Grade 3 or higher neutropenia (including febrile neutropenia), anaemia, and thrombocytopenia occurred in 68%, 31%, and 23% of patients, respectively. Prolonged (still present at Day 30 or with an onset at Day 30 or beyond) Grade 3 or higher neutropenia, thrombocytopenia, and anaemia occurred in 26%, 12%, and 6% of patients, respectively. In ZUMA-1, at the time of the 24-month follow-up analysis, Grade 3 or higher neutropenia, thrombocytopenia, and anaemia present after Day 93 occurred in 11%, 7%, and 3% of patients, respectively. In ZUMA-7, Grade 3 or higher neutropenia and thrombocytopenia were reported in 94% and 26% of patients treated with axicabtagene ciloleucel compared to 51% and 63% treated with SOCT, respectively.
Hypogammaglobulinaemia was reported in 15% of patients treated with axicabtagene ciloleucel. Cumulatively, 36 (33%) of 108 patients in ZUMA-1 received intravenous immunoglobulin therapy by the time of the 54-month analysis, 28 (16%) of 170 patients in ZUMA-7 received intravenous immunoglobulin therapy by the time of the 23.2 month analysis and 33 (28%) of 119 subjects in ZUMA-5 received intravenous immunoglobulin therapy at the time of the 24-month follow-up analysis. In ZUMA-7, immunoglobulins decreased was reported in 11% of patients treated with axicabtagene ciloleucel compared to 1% of patients treated with SOCT.

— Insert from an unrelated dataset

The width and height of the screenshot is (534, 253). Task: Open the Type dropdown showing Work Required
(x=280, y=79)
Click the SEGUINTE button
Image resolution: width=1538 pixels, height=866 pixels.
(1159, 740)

The immunogenicity of axicabtagene ciloleucel has been evaluated using an enzyme-linked immunosorbent assay (ELISA) for the detection of binding antibodies against FMC63, the originating antibody of the anti-CD19 CAR. Eleven out of 278 patients (4%) tested positive for anti-FMC63 antibodies prior to being treated with axicabtagene ciloleucel in ZUMA-1 and ZUMA-7, and 1 patient (1%) in ZUMA-7 who had a negative test result prior to treatment, had a positive test result after treatment in the screening ELISA. Results of a confirmatory cell-based assay, leveraging a properly folded and expressed extracellular portion of the CAR (ScFv, hinge and linker) demonstrated that all patients treated with axicabtagene ciloleucel that had a positive result in the screening ELISA were antibody negative at all time points tested. There is no evidence that the kinetics of initial expansion and persistence of axicabtagene ciloleucel, or the safety or effectiveness of axicabtagene ciloleucel, was altered in these patients. In ZUMA-5, 13 out of 116 patients (11%) tested positive for antibodies in the ELISA screening assay prior to being treated with axicabtagene ciloleucel, and 2 subjects who had negative results prior to treatment had positive test results after treatment. Results of a confirmatory cell-based assay demonstrated that all patients treated with axicabtagene ciloleucel that had an ELISA positive result were antibody negative, before, during and after treatment.
There is limited experience with axicabtagene ciloleucel in patients ≥75 years of age. Generally, safety and efficacy were similar between patients ≥65 years and patients <65 years of age treated with axicabtagene ciloleucel. Outcomes were consistent between patients with Eastern Cooperative Oncology Group (ECOG) of 0 and 1 and by sex.